= Beginning of Section =

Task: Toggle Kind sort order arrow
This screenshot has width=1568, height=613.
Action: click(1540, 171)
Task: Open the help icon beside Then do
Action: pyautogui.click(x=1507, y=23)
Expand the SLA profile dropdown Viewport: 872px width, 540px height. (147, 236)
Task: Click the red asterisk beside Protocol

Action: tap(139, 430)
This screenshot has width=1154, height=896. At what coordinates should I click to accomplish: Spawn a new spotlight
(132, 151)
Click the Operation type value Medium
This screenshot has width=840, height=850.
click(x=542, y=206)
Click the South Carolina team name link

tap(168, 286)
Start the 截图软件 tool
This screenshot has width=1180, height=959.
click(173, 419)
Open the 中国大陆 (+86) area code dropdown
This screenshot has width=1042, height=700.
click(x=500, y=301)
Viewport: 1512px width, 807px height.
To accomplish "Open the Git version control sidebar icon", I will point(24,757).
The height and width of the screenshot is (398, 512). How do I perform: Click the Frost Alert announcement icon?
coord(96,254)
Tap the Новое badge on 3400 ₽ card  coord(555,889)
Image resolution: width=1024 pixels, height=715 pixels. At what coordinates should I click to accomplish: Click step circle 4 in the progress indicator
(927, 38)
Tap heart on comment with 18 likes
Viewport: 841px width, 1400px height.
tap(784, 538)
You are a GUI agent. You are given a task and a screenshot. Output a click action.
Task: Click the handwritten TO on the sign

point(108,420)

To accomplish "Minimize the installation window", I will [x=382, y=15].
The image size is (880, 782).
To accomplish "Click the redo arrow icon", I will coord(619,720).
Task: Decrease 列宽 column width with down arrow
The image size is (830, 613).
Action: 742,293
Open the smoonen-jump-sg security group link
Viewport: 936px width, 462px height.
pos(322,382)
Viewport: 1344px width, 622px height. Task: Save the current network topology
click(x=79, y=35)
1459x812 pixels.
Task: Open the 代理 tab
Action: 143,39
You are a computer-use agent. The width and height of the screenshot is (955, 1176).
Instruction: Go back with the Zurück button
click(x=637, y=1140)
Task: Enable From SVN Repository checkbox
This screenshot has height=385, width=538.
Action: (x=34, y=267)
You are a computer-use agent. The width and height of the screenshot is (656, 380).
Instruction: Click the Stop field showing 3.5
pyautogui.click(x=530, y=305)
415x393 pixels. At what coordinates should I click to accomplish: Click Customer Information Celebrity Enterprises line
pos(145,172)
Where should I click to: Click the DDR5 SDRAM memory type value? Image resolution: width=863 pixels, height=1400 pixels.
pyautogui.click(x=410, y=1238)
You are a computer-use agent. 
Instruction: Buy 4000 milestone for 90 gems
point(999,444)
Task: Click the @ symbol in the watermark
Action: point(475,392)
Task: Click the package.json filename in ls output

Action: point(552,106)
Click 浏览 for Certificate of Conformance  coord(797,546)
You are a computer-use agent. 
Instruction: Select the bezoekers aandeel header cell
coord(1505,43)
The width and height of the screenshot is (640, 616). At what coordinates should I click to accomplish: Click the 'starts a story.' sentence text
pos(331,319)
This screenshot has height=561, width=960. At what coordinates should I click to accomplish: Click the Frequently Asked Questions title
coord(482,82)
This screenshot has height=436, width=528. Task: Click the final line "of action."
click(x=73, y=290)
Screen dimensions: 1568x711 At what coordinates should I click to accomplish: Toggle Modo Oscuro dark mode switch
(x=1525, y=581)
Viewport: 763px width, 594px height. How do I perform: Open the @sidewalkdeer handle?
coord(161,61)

= End of Section =

- Required work -
In the entries above, find every line holding the word "will" and copy it out.

- Response area -
To accomplish "Open the Git version control sidebar icon", I will point(24,757).
To accomplish "Minimize the installation window", I will [x=382, y=15].
To accomplish "Click the redo arrow icon", I will coord(619,720).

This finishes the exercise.